2. No one in America actually believes that a "simple rhetorical insistence from Obama that his days of negotiating over the debt ceiling were over" translates into an iron-clad agreement that he will hold the line, since holding a line in any bargaining session does not seem to be something he's particularly into doing. (Though it should be said: you aren't "caving" if the end result to which you concede is actually the result you secretly wanted. And there's every possibility that Obama, in considering his legacy above any policies that could benefit working- and middle-class Americans, may just pay down those debts and dare the Republicans to stop him.)

But in the short term, Obama seems to be counting on the idea that the GOP legislators he'll face in March of 2013 are not really crazy enough to plunge the country into default in exchange for a slightly greater impoverishment of the elderly or a level of discretionary spending that's so low that Obama can't live with it.

On one hand, this is maybe not a terrible hand to play. If it were a President Romney being sworn in this January, you could all but guarantee that GOP legislators would not give him even a moment of guff over the debt ceiling -- they'd happily raise it every time Romney asked, without complaint or regard to his spending requests (which, judging by his platform, included substantial new military spending and a tax plan that would've jacked up the deficit).

On the other hand, it's a truism in theatre that the weapon that's introduced in Act One must be fired in Act Five, and the debt ceiling has been transformed from a strange little ritual of our American government into such a weapon. Given an opportunity to disassemble it, Obama passed. And so the danger remains.
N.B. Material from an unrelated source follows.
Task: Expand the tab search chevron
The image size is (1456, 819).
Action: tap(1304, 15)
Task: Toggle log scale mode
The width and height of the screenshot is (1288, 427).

Nevertheless, it's really essential for the media to start doing a better job of getting this story right, and to stop pretending like the side that's considering not raising the debt ceiling is simply presenting a credible argument in a grand debate or expressing an interesting point of view that deserves to be considered alongside everyone else's. Greg Sargent defines the stakes correctly:

It needs to be reiterated, again, that in threatening to hold the debt ceiling hostage next year, Republicans are not making a conventional negotiating demand, in which each side withholds concessions in order to extract more from the other side. The eventual GOP agreement to raise the debt ceiling will not constitute a concession on Republicans' part. Republican leaders know they will have to raise the debt ceiling, because (as they also know) not doing so will lead to default and damage the economy. If and when they do agree to do so, that will simply constitute an agreement on their part not to hurt the country, yet they will ask that it be treated as a concession for which they should receive something in return.